Отрывок:
§ §
Таус Махачева

Таус Махачева

Таус Махачева родилась в 1983 году. Окончила Институт проблем современного искусства,  Goldsmiths College в Лондоне, в настоящее время студентка лондонского Royal College of Art. Участник 4-й Московской биеннале современного искусства, 1-й Северокавказской биеннале, VI Международной биеннале в Ташкенте, IV Бакинской международной биеннале. В 2010 в галерее «Паноптикум INUTERO» в Центре дизайна Artplay прошла персональная выставка художницы «Поддерживающие действия». Работа Махачевой «Пуля» выдвинута в этом году на соискание премии Кандинского в номинации «Медиа-арт. Проект года».

 

– Почему на Премию Кандинского ты подавала в номинацию «Медиа-арт», а не «Молодой художник»? Твои работы – перформансы, снятые на видео – безусловно, связаны с медиа, но никак его не тематизируют.

– Если честно, я не думала работать с медиа иначе как с носителем. Это самое сложное, что я могла выбрать, самое тяжело продаваемое. Но наиболее подходящее к тем темам и вопросам, которые я хочу задавать. Для меня выбор видео основополагающий. Я хотела создать интимное пространство, где перформанс происходит исключительно перед видеокамерой. Я ненавижу перформансы на открытиях выставок, в них есть такой театральный элемент – художник как шут, который развлекает публику.

Я подавала в номинацию «Медиа-арт», потому что «Молодой художник» – более серьезная категория.

– Мне как раз кажется наоборот. По крайней мере, молодым художникам предоставляется возможность соревноваться с авторами своей «весовой категории».
§ §
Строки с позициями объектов
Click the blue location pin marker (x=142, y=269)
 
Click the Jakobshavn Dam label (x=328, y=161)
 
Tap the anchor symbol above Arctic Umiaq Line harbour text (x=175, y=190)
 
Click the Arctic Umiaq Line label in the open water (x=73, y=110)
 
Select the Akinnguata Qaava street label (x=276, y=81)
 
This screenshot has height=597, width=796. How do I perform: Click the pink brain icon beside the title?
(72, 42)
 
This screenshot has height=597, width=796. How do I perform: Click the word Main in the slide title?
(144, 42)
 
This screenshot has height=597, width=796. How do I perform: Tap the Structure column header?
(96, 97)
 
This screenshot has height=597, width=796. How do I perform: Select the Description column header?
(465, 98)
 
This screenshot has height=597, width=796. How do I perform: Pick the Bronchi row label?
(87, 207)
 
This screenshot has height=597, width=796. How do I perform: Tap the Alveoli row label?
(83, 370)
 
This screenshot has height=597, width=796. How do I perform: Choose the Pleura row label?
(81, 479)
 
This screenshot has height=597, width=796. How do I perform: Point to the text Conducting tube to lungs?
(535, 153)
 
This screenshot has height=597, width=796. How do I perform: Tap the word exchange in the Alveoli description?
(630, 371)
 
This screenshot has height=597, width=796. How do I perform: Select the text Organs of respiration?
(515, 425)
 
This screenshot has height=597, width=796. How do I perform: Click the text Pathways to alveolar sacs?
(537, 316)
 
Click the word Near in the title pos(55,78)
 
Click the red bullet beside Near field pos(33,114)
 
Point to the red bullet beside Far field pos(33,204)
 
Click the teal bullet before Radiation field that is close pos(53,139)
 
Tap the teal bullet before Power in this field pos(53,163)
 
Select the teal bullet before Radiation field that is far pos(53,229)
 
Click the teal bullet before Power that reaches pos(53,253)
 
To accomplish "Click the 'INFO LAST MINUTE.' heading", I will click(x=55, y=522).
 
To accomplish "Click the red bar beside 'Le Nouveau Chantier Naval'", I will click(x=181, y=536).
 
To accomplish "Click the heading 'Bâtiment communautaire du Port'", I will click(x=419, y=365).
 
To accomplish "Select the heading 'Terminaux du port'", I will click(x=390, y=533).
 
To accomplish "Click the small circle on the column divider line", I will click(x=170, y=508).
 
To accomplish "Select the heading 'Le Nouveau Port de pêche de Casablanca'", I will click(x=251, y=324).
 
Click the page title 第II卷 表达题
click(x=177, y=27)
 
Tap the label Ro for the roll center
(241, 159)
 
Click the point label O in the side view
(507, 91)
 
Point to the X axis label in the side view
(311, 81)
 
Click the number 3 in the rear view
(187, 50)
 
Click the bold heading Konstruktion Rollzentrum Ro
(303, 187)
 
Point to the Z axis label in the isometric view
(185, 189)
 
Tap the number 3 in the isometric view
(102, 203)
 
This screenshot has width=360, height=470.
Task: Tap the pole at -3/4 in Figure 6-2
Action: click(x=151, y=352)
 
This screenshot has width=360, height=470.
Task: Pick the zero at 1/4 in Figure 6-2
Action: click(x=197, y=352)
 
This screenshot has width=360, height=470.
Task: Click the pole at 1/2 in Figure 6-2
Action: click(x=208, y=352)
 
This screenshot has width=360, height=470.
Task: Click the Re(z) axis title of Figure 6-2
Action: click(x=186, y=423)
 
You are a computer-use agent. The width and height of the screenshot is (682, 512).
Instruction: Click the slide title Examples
§ §
Список заданий:
1. В каких биеннале участвовала Таус Махачева, согласно отрывку? Назовите все.
2. Обновите в строках с позициями объектов участок от строки с «Tap the anchor» по строку с «Click the teal bullet before Power» включительно, заменив «row label» на «row heading» и ничего больше не меняя. Выведите только этот участок.

Список ответов:
1. 4-я Московская биеннале современного искусства; 1-я Северокавказская биеннале; VI Международная биеннале в Ташкенте; IV Бакинская международная биеннале.

2.
Tap the anchor symbol above Arctic Umiaq Line harbour text (x=175, y=190)
 
Click the Arctic Umiaq Line label in the open water (x=73, y=110)
 
Select the Akinnguata Qaava street label (x=276, y=81)
 
This screenshot has height=597, width=796. How do I perform: Click the pink brain icon beside the title?
(72, 42)
 
This screenshot has height=597, width=796. How do I perform: Click the word Main in the slide title?
(144, 42)
 
This screenshot has height=597, width=796. How do I perform: Tap the Structure column header?
(96, 97)
 
This screenshot has height=597, width=796. How do I perform: Select the Description column header?
(465, 98)
 
This screenshot has height=597, width=796. How do I perform: Pick the Bronchi row heading?
(87, 207)
 
This screenshot has height=597, width=796. How do I perform: Tap the Alveoli row heading?
(83, 370)
 
This screenshot has height=597, width=796. How do I perform: Choose the Pleura row heading?
(81, 479)
 
This screenshot has height=597, width=796. How do I perform: Point to the text Conducting tube to lungs?
(535, 153)
 
This screenshot has height=597, width=796. How do I perform: Tap the word exchange in the Alveoli description?
(630, 371)
 
This screenshot has height=597, width=796. How do I perform: Select the text Organs of respiration?
(515, 425)
 
This screenshot has height=597, width=796. How do I perform: Click the text Pathways to alveolar sacs?
(537, 316)
 
Click the word Near in the title pos(55,78)
 
Click the red bullet beside Near field pos(33,114)
 
Point to the red bullet beside Far field pos(33,204)
 
Click the teal bullet before Radiation field that is close pos(53,139)
 
Tap the teal bullet before Power in this field pos(53,163)
 
Select the teal bullet before Radiation field that is far pos(53,229)
 
Click the teal bullet before Power that reaches pos(53,253)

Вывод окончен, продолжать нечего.